At a press conference, provincial official Kan Quancheng presented the number, which showed around 88.5 million people in Henan have tested positive for Covid.
Since giving up its zero-Covid rules in December, China has been dealing with an extraordinary rise of cases.
Following rare protests against lockdowns, quarantines, and mass tests, the action was taken.
Mr. Kan could not provide a date for when all the infections occurred, but given that China’s prior zero-Covid policy had successfully reduced incidence, it is likely that most of Henan’s infections took place during the course of the previous several weeks.
According to him, attendance at fever clinics in the province of Henan peaked on December 19 and then “showed a consistent downward trend.”
The provincial data from Henan contrasts sharply with the Covid data from the federal government.
Only 120,000 out of the 1.4 billion people in the country have been sick, and 30 have died since the change in Covid policy, according to official statistics.
In the meantime, authorities in mainland China recorded three Covid deaths on Sunday, one more than the day before.
However, since mass testing is no longer required and the definition of Covid fatalities has been reduced, government data is no longer accurate in capturing the full scope of the outbreak.
Information from other municipal and provincial officials has been substantially different from that from the federal government.
A top health official in the port city of Qingdao said that 500,000 people were contracting the disease every day.
Those case numbers were promptly taken out of news articles.
In the meantime, Chinese health regulators declared that due to the high cost cited by the US company, they would not cover Pfizer’s antiviral Covid medication Paxlovid in their basic medical insurance systems.

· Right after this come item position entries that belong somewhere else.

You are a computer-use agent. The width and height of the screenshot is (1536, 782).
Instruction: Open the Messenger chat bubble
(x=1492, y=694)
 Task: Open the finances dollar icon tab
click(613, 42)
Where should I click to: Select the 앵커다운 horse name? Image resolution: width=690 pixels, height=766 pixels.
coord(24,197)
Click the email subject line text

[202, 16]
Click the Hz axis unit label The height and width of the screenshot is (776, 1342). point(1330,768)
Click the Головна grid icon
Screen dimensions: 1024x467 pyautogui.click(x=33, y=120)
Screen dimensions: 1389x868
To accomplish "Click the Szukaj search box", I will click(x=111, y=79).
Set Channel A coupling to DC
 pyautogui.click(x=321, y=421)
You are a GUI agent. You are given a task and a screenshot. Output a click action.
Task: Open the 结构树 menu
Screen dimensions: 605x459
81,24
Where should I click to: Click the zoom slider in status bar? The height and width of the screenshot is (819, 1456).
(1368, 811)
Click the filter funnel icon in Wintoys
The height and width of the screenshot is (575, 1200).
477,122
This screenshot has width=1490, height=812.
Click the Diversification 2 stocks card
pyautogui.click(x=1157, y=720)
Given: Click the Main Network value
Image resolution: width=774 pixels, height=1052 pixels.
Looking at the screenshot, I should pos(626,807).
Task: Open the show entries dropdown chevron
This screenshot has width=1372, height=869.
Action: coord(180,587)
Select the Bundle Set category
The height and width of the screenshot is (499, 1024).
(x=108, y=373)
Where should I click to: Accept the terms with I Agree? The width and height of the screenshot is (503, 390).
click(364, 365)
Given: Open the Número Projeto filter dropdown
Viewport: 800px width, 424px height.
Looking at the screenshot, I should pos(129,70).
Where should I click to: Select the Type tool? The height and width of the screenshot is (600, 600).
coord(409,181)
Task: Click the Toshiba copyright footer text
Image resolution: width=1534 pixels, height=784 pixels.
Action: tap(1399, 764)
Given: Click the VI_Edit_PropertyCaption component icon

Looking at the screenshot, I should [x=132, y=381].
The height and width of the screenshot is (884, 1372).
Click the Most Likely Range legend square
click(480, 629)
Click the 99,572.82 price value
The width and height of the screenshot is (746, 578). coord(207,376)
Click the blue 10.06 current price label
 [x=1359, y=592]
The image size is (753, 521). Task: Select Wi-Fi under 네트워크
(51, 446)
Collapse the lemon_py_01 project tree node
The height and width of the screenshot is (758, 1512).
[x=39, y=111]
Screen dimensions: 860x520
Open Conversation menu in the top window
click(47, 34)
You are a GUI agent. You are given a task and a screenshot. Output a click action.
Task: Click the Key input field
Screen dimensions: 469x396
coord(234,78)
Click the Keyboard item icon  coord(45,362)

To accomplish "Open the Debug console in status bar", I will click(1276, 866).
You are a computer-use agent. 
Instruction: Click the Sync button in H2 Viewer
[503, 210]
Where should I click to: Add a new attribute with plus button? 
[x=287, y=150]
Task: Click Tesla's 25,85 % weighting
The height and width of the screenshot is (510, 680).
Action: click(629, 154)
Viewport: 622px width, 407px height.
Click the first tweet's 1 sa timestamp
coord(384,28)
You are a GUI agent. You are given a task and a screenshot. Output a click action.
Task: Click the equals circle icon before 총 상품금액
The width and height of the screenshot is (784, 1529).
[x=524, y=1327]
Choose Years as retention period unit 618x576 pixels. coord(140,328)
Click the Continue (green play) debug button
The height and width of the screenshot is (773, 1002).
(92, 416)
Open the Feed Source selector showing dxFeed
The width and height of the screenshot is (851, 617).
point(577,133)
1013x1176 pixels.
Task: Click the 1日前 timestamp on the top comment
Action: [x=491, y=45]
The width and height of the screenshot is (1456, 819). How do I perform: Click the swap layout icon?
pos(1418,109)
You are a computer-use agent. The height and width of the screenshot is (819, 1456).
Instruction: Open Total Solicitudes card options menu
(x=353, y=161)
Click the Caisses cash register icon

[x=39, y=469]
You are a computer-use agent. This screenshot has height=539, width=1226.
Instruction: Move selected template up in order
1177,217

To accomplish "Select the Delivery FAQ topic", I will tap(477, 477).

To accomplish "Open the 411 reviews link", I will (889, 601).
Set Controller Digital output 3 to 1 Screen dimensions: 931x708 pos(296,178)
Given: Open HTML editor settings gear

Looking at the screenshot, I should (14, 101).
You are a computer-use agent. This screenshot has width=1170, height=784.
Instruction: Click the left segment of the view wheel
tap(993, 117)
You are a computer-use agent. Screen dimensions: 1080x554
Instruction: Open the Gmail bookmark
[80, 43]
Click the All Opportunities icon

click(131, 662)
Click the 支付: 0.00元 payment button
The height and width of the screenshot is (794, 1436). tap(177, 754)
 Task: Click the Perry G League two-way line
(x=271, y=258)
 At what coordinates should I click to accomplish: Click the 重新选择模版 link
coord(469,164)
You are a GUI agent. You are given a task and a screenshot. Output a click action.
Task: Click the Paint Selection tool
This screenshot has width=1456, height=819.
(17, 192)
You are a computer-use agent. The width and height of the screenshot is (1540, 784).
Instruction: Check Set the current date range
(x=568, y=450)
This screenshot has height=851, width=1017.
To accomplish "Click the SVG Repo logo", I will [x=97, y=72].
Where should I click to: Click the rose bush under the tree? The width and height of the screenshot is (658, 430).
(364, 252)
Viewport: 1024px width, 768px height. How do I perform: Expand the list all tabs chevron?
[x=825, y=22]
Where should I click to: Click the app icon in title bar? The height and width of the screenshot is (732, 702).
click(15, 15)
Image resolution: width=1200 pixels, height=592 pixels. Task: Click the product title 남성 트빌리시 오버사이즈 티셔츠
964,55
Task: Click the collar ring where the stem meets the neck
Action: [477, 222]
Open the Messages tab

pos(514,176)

Since the number of Covid cases in China spiked last month, the medication has seen a rapid increase in demand.
It is currently covered by China’s comprehensive healthcare insurance programme until March 31.
As the nation celebrates Lunar New Year later this month and millions of people travel from big cities to see elderly relatives in the countryside, infections are predicted to surge.
According to officials, more than two billion individual journeys are anticipated to happen overall.